I am a private person and I like it that way. I don’t need to air my dirty laundry in public.
Why do you?
I am sorry for your loss, but we all lose people and don’t have the need to display our feelings
on a billboard.
Fed up with Bloggers,
Vicky
Dear Fed Up With Bloggers Vicky,
Why do I blog? Why do you read it? My entries are “dirty laundry?” You oughta see the filthy laundry I don’t include here.
If you notice I rarely write about my kids. I never breach their confidence. I did enough of that while they were growing up. Read their diary? Sure. How else was I supposed to know where they were hiding their pot?
If you think bloggers in general tell too much you’re in the minority. Human beings need to connect to other human beings. This is why Facebook and Twitter is so popular.

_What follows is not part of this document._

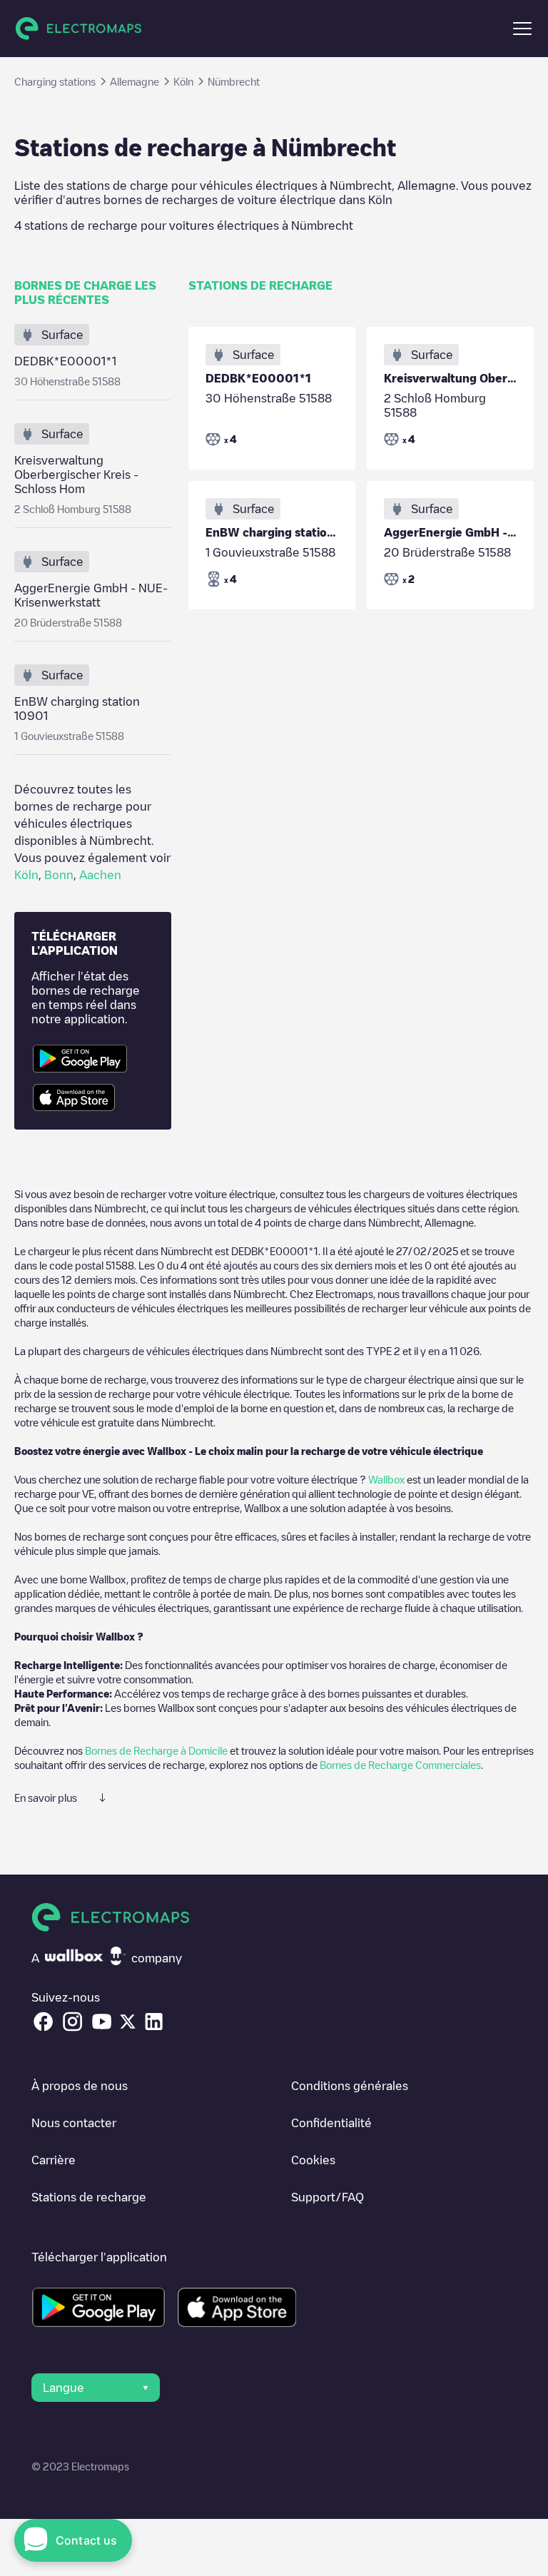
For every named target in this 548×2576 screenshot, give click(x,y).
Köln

In my case, I am a writer and when Jimmy died it was natural for me to write about my feelings. I put it out there on a blog because I knew I was able to express what other widows were feeling and weren’t able put words to.
My friend Cathy Seitz lost her husband Howie about eight years before Jimmy. She was adamant that I write it all down. She was sorry that she hadn’t.

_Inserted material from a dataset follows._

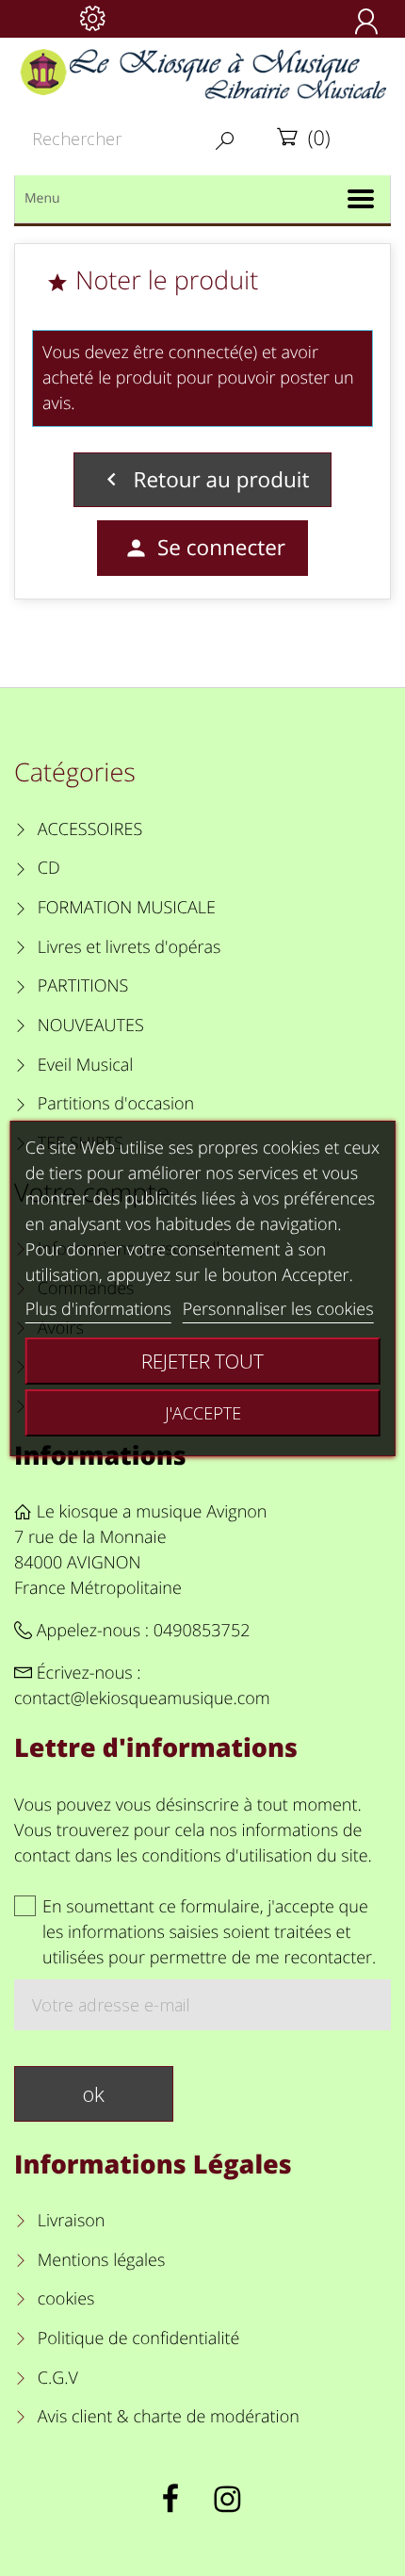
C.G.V (58, 2378)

One of the reasons she was sorry was because she felt she could have helped me more by going back, reading and remembering and letting me know that she related…specifically. How brave is that…to allow yourself to relive your pain for someone else?
I encourage other widows to keep a journal – private or public – which is basically what personal blogs are…an on line diary. (Boy parents have it easy today. No more rummaging through their kids drawers careful not to leave fingerprints)
It’s invaluable for widows to be able to gage how different we feel from year to year, as we get closer to what grief counselors call “our new normal.” What’s that? Our normal life died with our husband and we are constantly trying to get comfortable with our “new normal” life.
My readers have watched me struggle to find my new normal and now three years later, for the most part, I believe I have. Vicky, this has to offer hope and be healing for others.
Funny, just last night I caught an episode of William Shatner’s Raw Nerve and his guest was
Fran Drescher (who I met last year at the Friars Club and couldn’t have been nicer and more genuine)
Anyway, she mentioned her book “Cancer Schmancer” about her having stage 1 uterine cancer undergoing a radical hysterectomy and her experiences with misdiagnosis. William Shattner asked her why she would put her personal stuff out there. (although, Vicky, he asked her a lot more kindly than you asked me)
Her answer blew me away. She said, “I needed to make sense of the senseless. As human beings we have an obligation to turn pain into purpose.”
This is why I blog, Vicky.
That and when people ask me how I’m doing – I can take the lazy way out and just say, “Read my blog.”